Come si è conclusa l'operazione di salvataggio dei piloti americani

Alexander Arbusov (quinto da sinistra) con i piloti salvati a Las Vegas (2004)
Alexander Arbusov (quinto da sinistra) con i piloti salvati a Las Vegas (2004)

I pescatori sovietici sono riusciti a salvare dieci persone che, dopo l'incidente aereo, hanno trascorso 12 ore nell'oceano. Hanno portato via quattro soldati da una zattera e nove, tra i quali c'erano già tre morti, dalla seconda barca, quasi affondata. È interessante notare che i membri dell'equipaggio di volo erano avvolti in un cavo: le persone si preparavano solo insieme - o fuggire o morire.

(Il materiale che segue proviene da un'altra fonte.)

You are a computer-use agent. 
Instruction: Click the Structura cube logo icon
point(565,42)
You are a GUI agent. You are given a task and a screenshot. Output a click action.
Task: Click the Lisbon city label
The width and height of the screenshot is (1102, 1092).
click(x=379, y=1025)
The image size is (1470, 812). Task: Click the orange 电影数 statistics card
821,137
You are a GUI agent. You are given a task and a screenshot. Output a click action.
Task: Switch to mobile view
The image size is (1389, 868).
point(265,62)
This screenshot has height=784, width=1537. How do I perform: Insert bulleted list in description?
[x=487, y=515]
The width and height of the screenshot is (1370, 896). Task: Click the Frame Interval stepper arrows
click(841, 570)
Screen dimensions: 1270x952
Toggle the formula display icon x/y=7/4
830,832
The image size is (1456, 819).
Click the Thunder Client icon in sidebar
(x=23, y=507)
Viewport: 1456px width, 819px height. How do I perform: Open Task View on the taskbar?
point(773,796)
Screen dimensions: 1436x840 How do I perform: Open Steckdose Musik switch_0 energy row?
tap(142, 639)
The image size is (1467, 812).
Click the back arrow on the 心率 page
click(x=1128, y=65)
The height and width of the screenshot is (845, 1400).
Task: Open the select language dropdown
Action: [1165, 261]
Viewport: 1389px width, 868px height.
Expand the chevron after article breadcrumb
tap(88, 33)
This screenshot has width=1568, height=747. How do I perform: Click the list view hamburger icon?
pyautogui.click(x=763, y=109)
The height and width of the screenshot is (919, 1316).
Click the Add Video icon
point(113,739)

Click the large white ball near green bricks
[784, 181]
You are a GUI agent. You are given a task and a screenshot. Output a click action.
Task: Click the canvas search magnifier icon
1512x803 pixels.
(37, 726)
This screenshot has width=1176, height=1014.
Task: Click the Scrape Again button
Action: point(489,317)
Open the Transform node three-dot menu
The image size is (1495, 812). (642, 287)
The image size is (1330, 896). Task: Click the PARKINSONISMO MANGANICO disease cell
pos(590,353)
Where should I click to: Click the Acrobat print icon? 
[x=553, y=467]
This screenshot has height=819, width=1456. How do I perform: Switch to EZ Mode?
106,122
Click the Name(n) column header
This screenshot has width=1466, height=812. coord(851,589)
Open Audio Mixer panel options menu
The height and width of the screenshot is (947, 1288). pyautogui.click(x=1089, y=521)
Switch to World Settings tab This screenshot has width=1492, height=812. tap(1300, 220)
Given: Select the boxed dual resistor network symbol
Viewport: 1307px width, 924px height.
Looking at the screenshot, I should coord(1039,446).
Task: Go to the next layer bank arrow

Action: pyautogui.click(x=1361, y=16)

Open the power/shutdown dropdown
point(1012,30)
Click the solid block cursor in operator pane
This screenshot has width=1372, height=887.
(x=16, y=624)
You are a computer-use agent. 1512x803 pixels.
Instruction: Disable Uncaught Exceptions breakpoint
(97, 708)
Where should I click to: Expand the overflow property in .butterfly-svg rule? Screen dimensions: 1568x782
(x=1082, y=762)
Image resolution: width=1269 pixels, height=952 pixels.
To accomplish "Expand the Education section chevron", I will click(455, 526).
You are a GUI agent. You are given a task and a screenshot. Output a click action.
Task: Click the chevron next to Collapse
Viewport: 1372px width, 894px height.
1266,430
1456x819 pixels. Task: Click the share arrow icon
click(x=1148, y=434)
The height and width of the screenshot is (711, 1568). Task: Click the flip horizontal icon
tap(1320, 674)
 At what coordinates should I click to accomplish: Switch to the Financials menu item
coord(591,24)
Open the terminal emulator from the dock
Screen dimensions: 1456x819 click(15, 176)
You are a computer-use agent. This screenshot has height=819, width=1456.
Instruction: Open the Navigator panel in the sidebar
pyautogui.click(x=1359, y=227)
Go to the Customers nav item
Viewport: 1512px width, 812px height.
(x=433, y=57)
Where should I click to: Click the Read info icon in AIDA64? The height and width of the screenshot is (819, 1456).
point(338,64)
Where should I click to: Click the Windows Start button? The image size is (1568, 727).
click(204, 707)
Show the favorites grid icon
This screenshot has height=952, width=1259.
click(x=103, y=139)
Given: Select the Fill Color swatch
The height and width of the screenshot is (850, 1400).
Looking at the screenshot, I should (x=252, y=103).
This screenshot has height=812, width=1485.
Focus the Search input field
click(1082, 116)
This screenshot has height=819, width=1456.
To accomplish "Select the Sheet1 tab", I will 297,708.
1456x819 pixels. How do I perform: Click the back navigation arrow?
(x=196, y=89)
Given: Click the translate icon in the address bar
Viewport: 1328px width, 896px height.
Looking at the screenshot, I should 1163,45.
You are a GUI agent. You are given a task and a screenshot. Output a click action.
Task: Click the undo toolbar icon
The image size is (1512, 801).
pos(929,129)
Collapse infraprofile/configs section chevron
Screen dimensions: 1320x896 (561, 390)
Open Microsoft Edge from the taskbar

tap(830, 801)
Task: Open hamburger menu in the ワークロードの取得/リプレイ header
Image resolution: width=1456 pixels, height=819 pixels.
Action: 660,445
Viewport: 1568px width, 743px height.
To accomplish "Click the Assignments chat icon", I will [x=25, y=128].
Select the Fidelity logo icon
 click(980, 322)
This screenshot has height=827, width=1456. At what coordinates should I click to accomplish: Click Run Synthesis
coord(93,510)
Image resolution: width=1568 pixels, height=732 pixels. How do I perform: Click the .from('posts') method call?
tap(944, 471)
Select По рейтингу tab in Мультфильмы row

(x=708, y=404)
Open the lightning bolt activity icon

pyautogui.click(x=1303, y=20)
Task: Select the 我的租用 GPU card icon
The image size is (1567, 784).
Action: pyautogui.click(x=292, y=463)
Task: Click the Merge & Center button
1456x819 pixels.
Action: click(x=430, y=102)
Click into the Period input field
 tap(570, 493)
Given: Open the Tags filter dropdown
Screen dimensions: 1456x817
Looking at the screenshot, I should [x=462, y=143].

Non appena i marinai portarono alla nave il congelato, gelido, quasi pazzo dal più forte beccheggio degli americani, uno dei gommoni, ancora una volta colpito dall'onda, andò a fondo. Più tardi, Alexander Alekseevich Arbusov, descrivendo questo incidente, disse: "Dio ha aiutato questi piloti", il che significa che le possibilità di sopravvivere a un incidente aereo e sopravvivere dopo così tante ore al freddo tra onde giganti sono insignificanti.

Dopo essere stati evacuati dai robot, riscaldati con coperte e tè caldo, i militari sono stati portati a Petropavlovsk-Kamchatsky pochi giorni dopo. A questo punto, l'operazione di salvataggio è stata completata con successo. I piloti, che hanno trascorso un po' di tempo in ospedale sotto sorveglianza, sono stati trasportati in Giappone, e da lì sono volati rapidamente negli Stati Uniti.

Il capitano Arbusov, che ha ricevuto solo la medaglia "Per il salvataggio dell'annegamento" per la sua partecipazione all'operazione, alla fine è diventato un eroe del lavoro socialista e un vincitore del Premio di Stato dell'URSS. All'inizio degli anni 2000, dopo il riscaldamento delle relazioni tra Russia e Stati Uniti, Alexander Alekseevich ha appreso di essere un membro onorario dello squadrone dell'Aquila reale. Ne è stato informato in una lettera ufficiale da R. N. Urbano, comandante del 9° Golden Eagle Air Squadron della Marina degli Stati Uniti. Il messaggio è diventato una conferma che anche dopo un quarto di secolo, i piloti salvati hanno mantenuto gratitudine a coloro che hanno dato loro una seconda nascita.

Le relazioni umane tra gli americani e il popolo sovietico furono preservate in quei casi in cui non si verificava lo scontro. Ma è successo quando si trattava di sangue. Un giorno Russi e americani si sono scontrati in combattimento aereo: la tragedia "accidentale" del 1944, alla quale ci sono molte domande.